しかし、この章ごとに感想を書くという行為はその没頭を妨げる。
この『線は繋がる』を読み終えた時もそのまま続きを読みそうになった。そのまま没頭しそうになった。
しかしそれは妨げられた。
正直、この文章を諦めて次を読み進めようとすら思った。しかし、私の自我はまだ死んでいなかった。

まだクライマックスが訪れているわけじゃないため断定できるものではないが、章が終わるたびに感想を書く様なことをしていなければ、私はこの小説を一定評価していたと思う。1〜2章から3〜4章への場面転換。成瀬を直接的に描くのではなく、それぞれが偏見を持った個人個人の多様な視点から外郭を描くことで成瀬という人間の一貫性を立体的に描いていること。成瀬というキャラクターに興味を持つには十分だしきっとそうなっていた。
しかし、今回のそうにひとつひとつを分解して読んでしまうと、それぞれの章に対する物足りなさを毎度感じてしまう。
確かに、それぞれの章で成瀬もいう人物を魅力的に魅せることには成功しているが、それ以上のものがない。3〜4章ではそれぞれ成瀬とは距離のある間柄の人物が登場し、心が動く物語が語られる。しかしこの物語には感動も意外性もない。どこかで聞いたことがあり、どこにでもある物語が淡々と描かれる。
読者たる私の心を動かすのは、カメオ出演する成瀬だけなのだ。
ついに残り2章となった。
ここまでの流れは、1〜2章で成瀬と島崎の物語。2〜4章が成瀬とは少し遠い人たちの物語となった。
故に残り2章は、成瀬自身によって語られる成瀬の物語になるのではないかと期待する。
成瀬が点と点を線で繋いでくれることを期待する。

最後に心に残った文をいくつか残す。

成瀬が朝礼で賞状をもらったある日、クラスのリーダー格だった凛華と鈴奈が、成瀬のロッカーから黒い筒を取り出していた。

成瀬は天下を取りにいく

名前の現代感がいい。
キラキラネームにはならず、でも昭和や平成初期にはいなかった、平成後期から令和の名前だ。

ニンテンドースイッチを封印した甲斐があった。

成瀬は天下を取りにいく

「ありがとう」の文字が入ったピカチュウのスタンプで無難に応じ、

成瀬は天下を取りにいく

なんだろうこの気持ち。
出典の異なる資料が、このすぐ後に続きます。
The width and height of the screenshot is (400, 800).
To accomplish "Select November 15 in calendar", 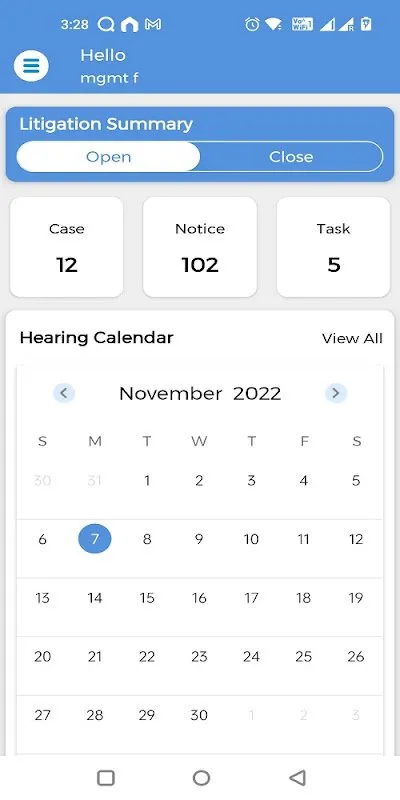I will pyautogui.click(x=147, y=597).
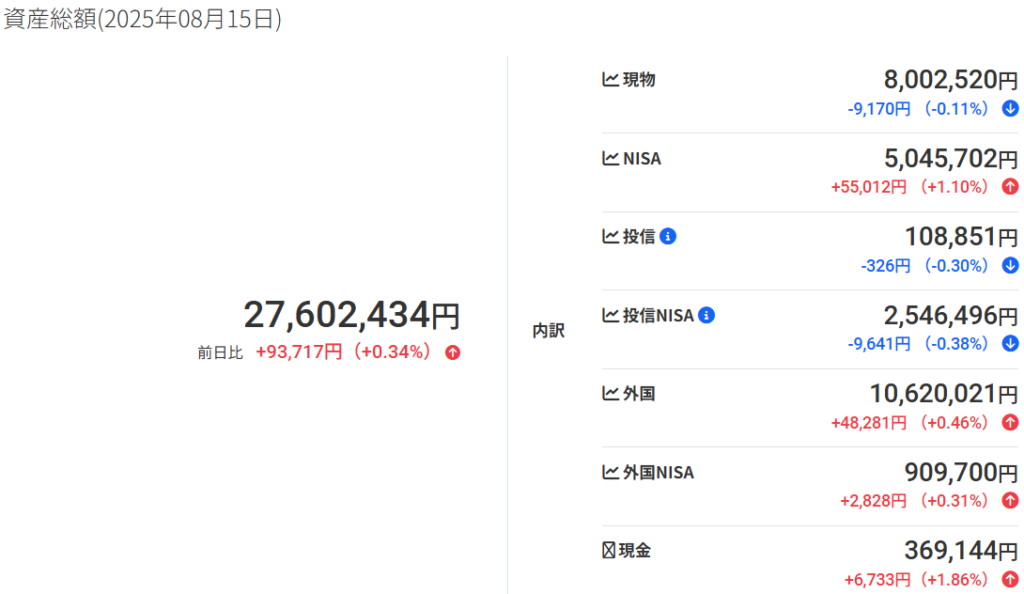Open the info icon next to 投信NISA
Viewport: 1024px width, 594px height.
pyautogui.click(x=706, y=315)
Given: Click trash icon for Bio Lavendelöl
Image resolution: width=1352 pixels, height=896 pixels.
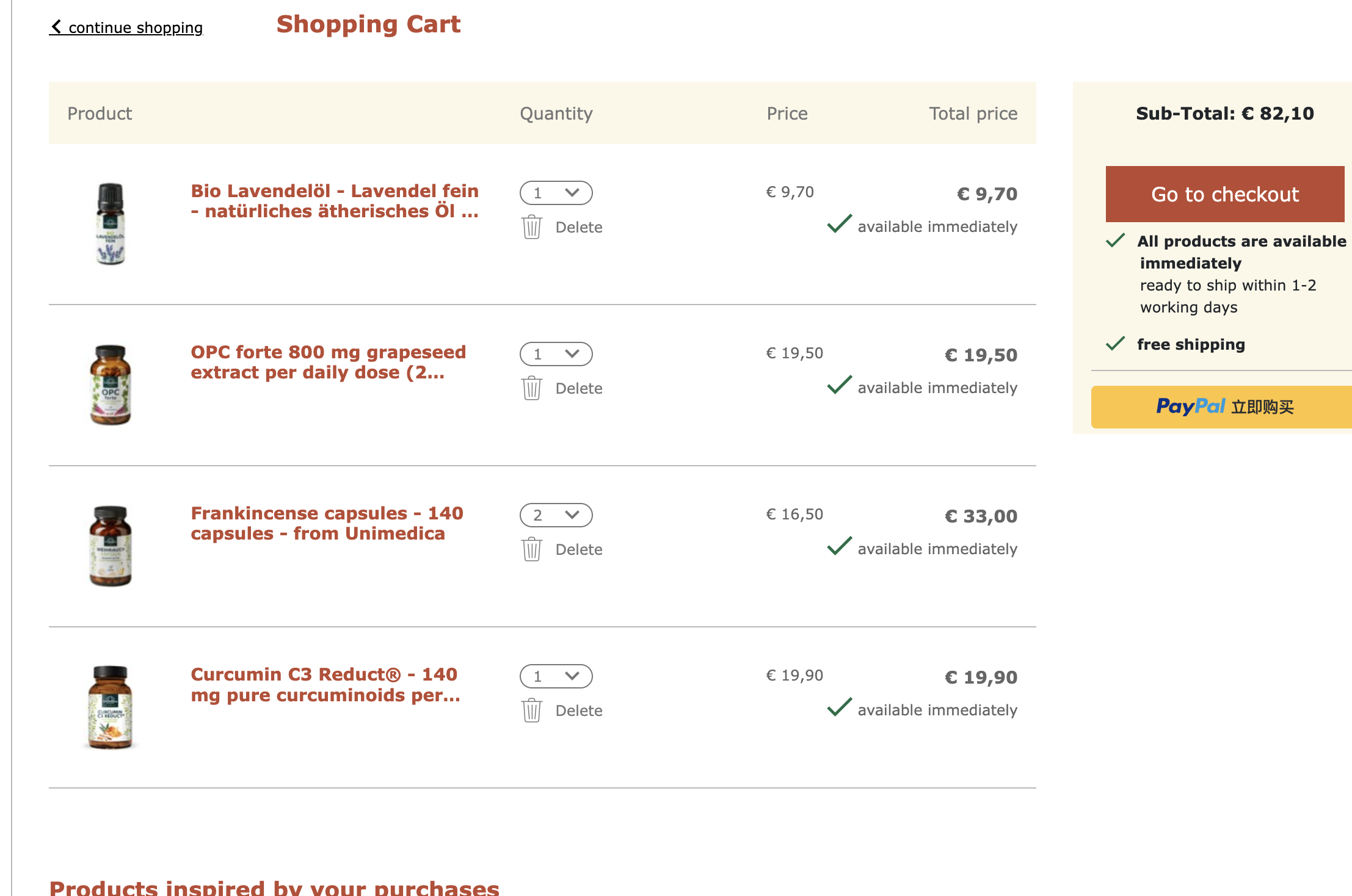Looking at the screenshot, I should click(532, 227).
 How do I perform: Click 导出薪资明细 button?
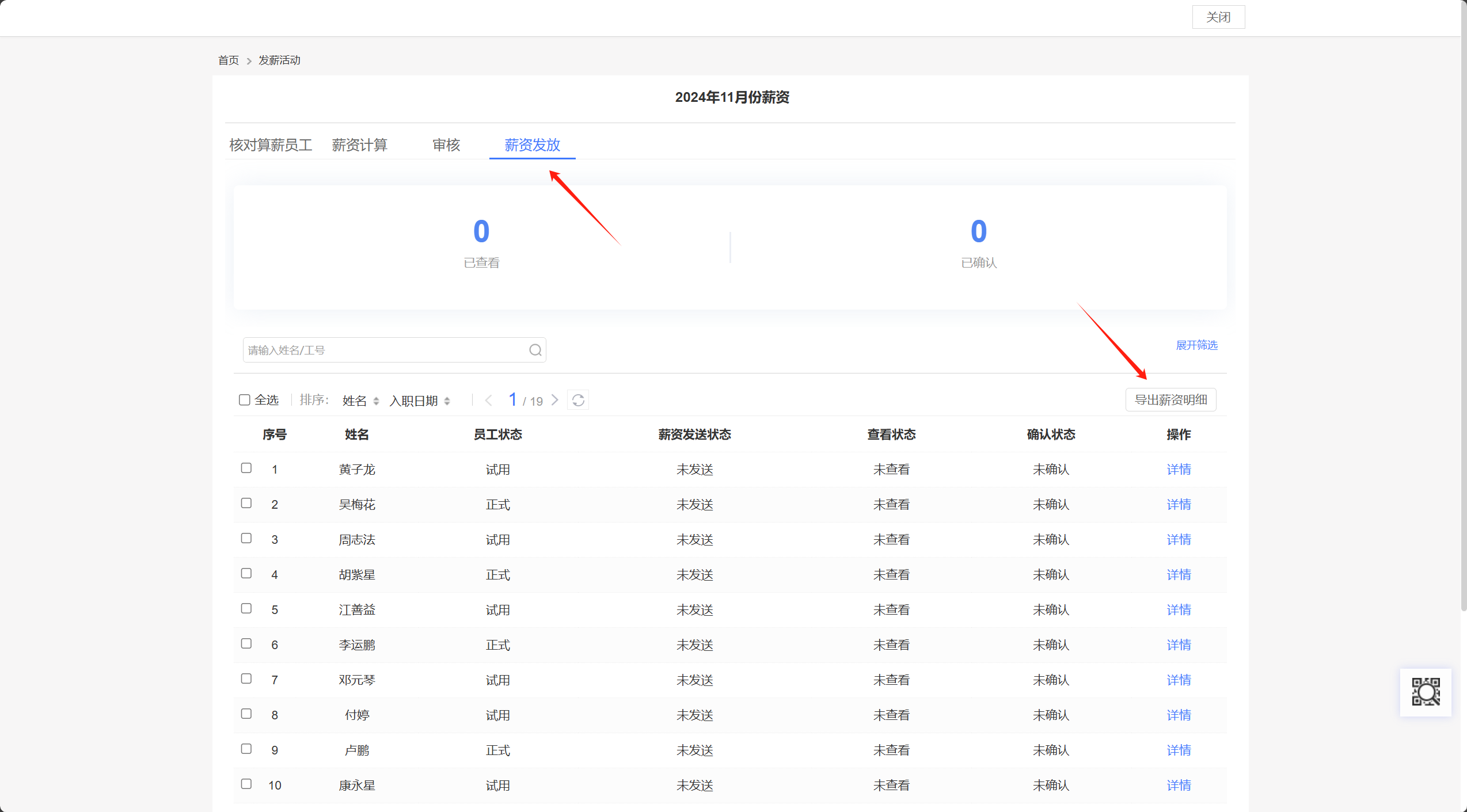point(1170,400)
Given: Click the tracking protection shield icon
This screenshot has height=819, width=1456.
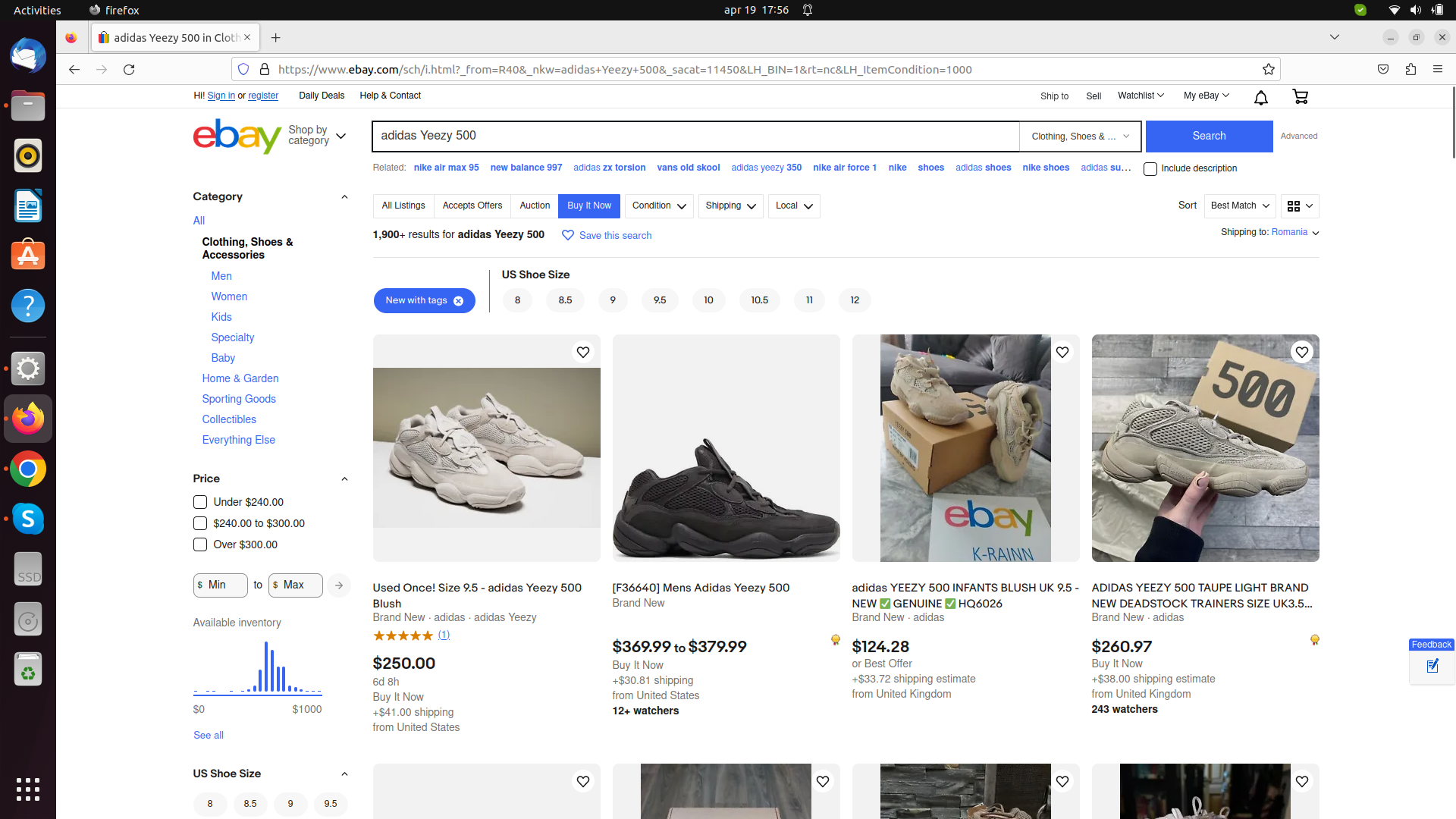Looking at the screenshot, I should point(243,69).
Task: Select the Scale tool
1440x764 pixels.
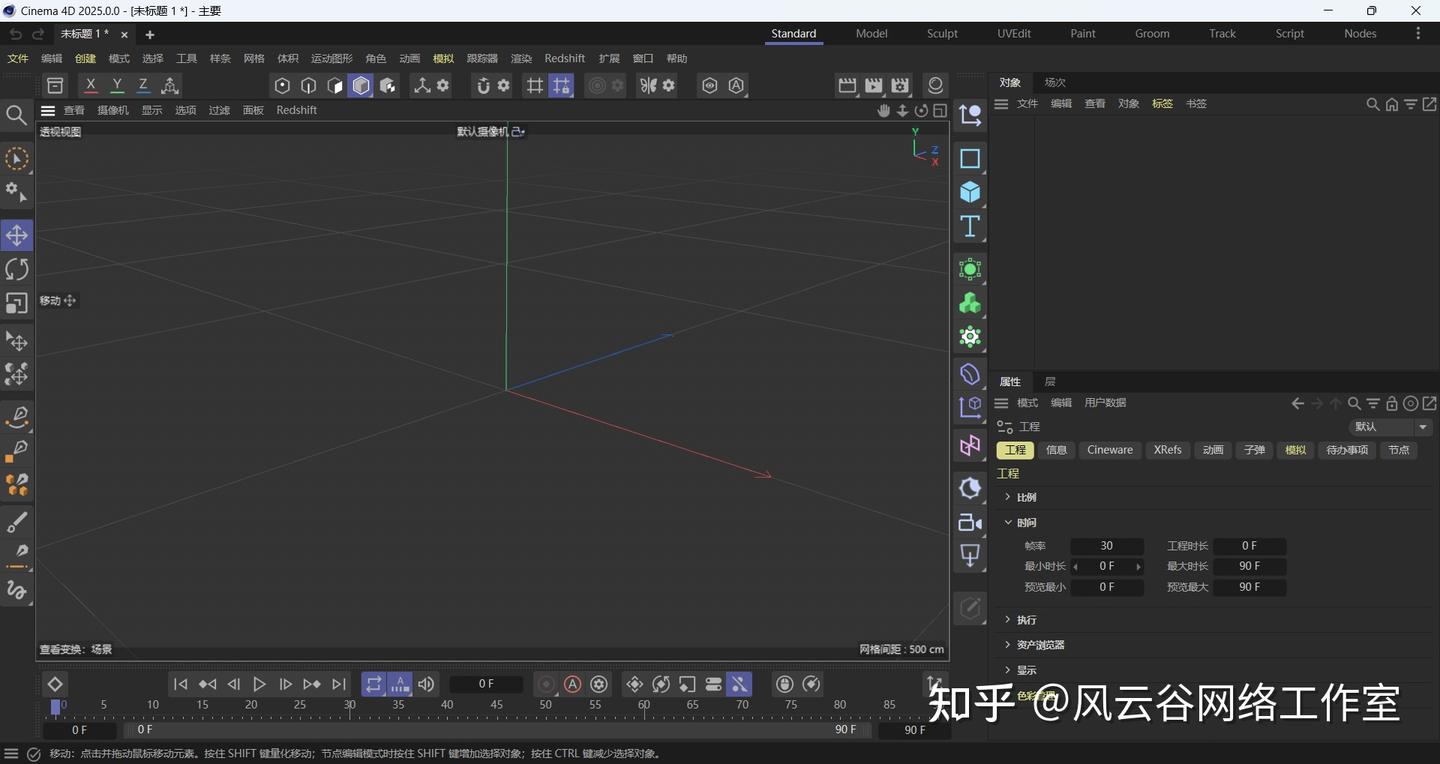Action: pyautogui.click(x=16, y=301)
小説の中に現代的なものが入っていると作為的に感じてしまう。嘘くさく見えてしまう。
小説というものは、自分の中のイメージとして「公的」「大人」「過去」といったイメージがあるため、逆に「私的」「若者」「現代」が入れ込まれると違和感がすごい。
60を超えた市長が「私はアニメが好きなんですよ。」と言ってアニメを語るのに対し、「若者から好かれようとしてんな」と思ってしまうことと似ている気がする。

これまで自分をコミュ障だと思ってきたが、単に話が合う相手がいなかっただけかもしれないと思った。

成瀬は天下を取りにいく

「かえでって、わたしのことどうでもいいと思ってるでしょ」

成瀬は天下を取りにいく

思春期だ。大貫は多分成瀬なんかよりもずっとイタい子だ。幼少期から他者とのコミュニケーションが希薄で、故に俯瞰的に見ている様で、その実なんも見えていないタイプの子だ。でも、それもまたいい。大貫はこうしてうまく青春とは馴染めずに高校生活を終えるのだろう。東京大学を言い訳にして。